Quality-Aware Streaming and Scheduling for Device-to-Device Video Delivery

On-demand video streaming is becoming a killer application for wireless networks. Recent information-theoretic results have shown that a combination of caching on the users' devices and device-to-device (D2D) communications yields throughput scalability for very dense networks, which represent critical bottlenecks for conventional cellular and wireless local area network (WLAN) technologies. In this paper, we consider the implementation of such caching D2D systems where each device pre-caches a subset of video files from a library, and users requesting a file that is not already in their library obtain it from neighboring devices through D2D communication. We develop centralized and distributed algorithms for the delivery phase, encompassing a link scheduling and a streaming component. The centralized scheduling is based on the max-weighted independent set (MWIS) principle and uses message-passing to determine max-weight independent sets.

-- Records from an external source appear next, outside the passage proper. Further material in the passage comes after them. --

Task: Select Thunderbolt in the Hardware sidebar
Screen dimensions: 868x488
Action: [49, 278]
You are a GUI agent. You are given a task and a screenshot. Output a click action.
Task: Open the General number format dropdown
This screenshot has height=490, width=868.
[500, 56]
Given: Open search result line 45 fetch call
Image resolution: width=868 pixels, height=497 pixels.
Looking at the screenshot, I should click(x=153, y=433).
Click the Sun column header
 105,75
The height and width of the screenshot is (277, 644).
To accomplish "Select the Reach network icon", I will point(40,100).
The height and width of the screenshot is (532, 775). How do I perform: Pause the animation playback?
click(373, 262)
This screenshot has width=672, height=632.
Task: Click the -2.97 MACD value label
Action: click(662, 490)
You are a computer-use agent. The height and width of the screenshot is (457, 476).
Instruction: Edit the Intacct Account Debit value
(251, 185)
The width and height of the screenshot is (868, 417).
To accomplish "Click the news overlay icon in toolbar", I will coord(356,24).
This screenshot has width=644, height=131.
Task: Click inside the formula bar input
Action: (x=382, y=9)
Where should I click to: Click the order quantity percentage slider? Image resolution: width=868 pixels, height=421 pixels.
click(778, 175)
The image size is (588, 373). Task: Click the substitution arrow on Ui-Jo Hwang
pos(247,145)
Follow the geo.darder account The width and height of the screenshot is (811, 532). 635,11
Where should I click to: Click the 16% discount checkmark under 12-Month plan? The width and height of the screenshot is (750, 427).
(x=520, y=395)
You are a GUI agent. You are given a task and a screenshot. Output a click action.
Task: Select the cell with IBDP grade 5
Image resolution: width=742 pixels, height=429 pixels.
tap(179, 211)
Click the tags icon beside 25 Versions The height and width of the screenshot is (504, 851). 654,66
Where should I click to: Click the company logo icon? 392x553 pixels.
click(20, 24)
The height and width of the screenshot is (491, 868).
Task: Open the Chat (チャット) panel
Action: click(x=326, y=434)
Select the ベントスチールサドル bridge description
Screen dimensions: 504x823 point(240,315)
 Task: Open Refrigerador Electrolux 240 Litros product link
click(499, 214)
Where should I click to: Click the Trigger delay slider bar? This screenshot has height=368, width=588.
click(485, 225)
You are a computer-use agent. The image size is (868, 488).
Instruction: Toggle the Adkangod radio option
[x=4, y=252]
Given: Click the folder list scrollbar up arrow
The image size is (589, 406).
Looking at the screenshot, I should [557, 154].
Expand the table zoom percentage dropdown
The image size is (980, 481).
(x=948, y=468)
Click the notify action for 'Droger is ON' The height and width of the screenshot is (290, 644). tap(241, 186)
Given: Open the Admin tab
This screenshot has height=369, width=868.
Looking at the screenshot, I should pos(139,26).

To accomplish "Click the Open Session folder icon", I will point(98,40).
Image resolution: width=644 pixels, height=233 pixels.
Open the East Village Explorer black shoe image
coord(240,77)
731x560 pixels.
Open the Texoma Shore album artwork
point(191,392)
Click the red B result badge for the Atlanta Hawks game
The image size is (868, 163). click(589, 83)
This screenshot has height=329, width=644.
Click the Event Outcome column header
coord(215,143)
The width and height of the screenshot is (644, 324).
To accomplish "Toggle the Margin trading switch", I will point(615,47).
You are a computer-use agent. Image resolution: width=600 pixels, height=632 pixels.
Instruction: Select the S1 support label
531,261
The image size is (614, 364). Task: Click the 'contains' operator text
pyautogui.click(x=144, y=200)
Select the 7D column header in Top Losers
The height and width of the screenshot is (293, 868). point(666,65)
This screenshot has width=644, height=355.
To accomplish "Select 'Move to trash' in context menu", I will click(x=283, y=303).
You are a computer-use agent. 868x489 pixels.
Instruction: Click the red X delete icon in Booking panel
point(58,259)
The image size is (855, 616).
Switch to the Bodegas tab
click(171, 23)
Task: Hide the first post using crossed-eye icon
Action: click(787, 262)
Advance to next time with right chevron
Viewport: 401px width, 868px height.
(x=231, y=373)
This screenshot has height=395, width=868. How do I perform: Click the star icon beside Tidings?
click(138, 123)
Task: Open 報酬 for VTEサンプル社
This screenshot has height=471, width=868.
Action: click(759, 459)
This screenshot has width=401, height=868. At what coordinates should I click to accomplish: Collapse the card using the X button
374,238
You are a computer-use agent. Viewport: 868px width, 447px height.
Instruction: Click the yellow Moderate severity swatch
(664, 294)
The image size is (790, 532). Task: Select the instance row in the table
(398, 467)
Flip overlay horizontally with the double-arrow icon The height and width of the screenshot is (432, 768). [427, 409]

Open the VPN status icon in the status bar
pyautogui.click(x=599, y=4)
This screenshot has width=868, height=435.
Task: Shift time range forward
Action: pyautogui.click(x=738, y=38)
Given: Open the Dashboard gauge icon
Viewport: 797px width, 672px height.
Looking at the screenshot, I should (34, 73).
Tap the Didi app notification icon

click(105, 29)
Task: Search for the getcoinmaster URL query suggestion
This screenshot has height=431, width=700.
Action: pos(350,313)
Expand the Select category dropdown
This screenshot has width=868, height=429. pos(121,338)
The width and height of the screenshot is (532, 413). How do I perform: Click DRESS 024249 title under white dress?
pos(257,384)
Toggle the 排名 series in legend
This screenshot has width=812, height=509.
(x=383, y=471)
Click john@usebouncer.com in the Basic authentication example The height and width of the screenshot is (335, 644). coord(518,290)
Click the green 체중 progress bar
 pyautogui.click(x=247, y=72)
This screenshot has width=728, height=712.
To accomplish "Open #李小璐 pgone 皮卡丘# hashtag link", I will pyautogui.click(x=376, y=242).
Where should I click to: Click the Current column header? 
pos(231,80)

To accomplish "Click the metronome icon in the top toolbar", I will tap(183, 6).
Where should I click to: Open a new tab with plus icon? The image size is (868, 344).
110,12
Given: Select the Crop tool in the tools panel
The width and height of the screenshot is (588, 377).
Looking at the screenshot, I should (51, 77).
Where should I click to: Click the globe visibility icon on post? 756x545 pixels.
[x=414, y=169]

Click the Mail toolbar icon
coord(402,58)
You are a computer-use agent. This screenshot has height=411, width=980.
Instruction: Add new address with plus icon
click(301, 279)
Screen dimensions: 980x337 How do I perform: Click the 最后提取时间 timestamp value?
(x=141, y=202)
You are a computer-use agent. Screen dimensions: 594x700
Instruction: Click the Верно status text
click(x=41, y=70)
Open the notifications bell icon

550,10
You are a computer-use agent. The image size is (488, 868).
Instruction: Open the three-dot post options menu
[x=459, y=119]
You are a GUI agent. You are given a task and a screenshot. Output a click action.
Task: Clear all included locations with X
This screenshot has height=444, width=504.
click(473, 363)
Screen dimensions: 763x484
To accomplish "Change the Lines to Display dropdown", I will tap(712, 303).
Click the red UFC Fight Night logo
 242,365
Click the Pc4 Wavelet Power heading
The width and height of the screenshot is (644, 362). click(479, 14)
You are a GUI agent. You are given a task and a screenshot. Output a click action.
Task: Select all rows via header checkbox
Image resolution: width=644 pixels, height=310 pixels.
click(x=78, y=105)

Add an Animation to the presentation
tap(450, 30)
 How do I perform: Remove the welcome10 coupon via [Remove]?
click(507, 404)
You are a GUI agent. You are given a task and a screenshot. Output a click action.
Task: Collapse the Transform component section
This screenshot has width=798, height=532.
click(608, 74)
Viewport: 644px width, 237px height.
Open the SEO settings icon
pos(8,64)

The distributed scheduling is based on a variant of the FlashLinQ link scheduling algorithm, enhanced by introducing video-streaming specific weights. In both cases, the streaming component is based on a quality-aware stochastic optimization approach, reminiscent of current Dynamic Adaptive Streaming over HTTP (DASH) technology, for which users sequentially request video chunks by choosing adaptively their quality level. The streaming and the scheduling components are coupled by the length of the users' request queues. Through extensive system simulation, the proposed approaches are shown to provide sizeable gains with respect to baseline schemes formed by the concatenation of off-the-shelf FlashLinQ with proportional fair link scheduling and DASH at the application layer.